→ ASSIGNMENT:
Only the lines below from the one containing "Given: Select the" to the one containing "Task: Open the dome mosquito net link" should be repeated, both included and unchanged.

→ RECORDS FOR THE TASK:
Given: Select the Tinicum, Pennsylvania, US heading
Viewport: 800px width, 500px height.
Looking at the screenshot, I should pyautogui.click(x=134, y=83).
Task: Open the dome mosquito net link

--

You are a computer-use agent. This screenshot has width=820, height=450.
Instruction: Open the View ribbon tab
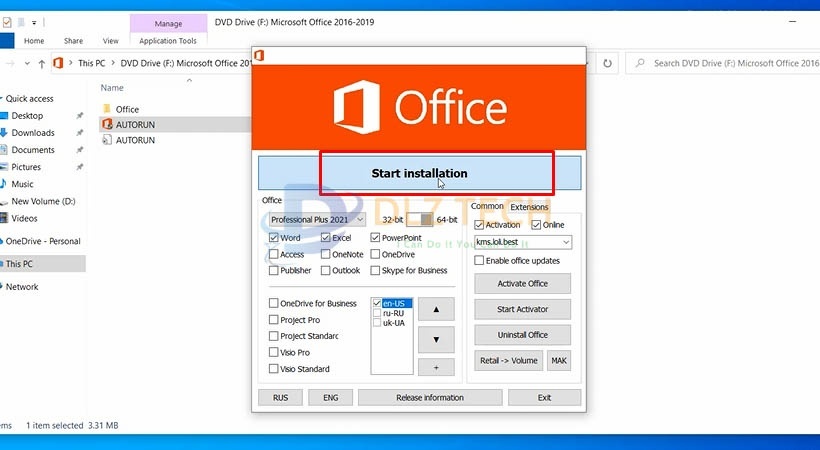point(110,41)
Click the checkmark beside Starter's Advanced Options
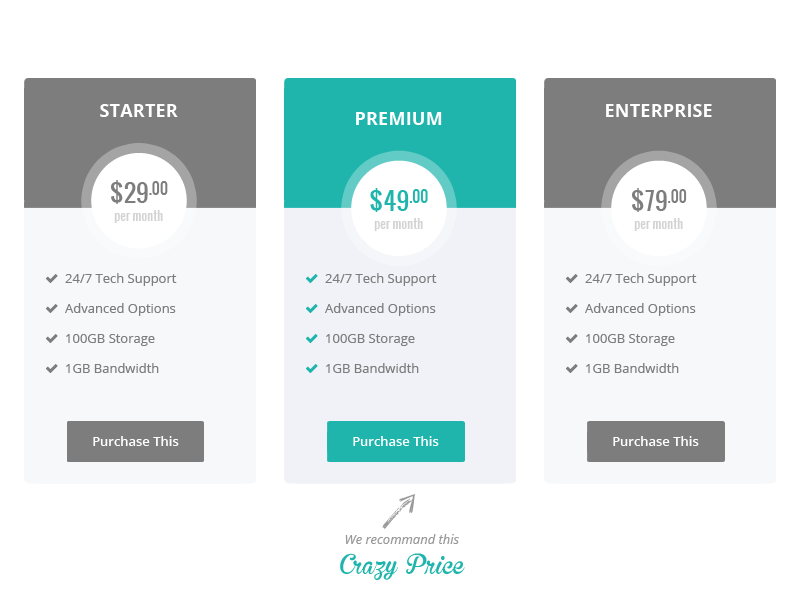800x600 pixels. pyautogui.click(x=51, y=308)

→ RESPONSE TO THIS EXERCISE:
Given: Select the Tinicum, Pennsylvania, US heading
Viewport: 800px width, 500px height.
Looking at the screenshot, I should pyautogui.click(x=134, y=83).
Task: Open the dome mosquito net link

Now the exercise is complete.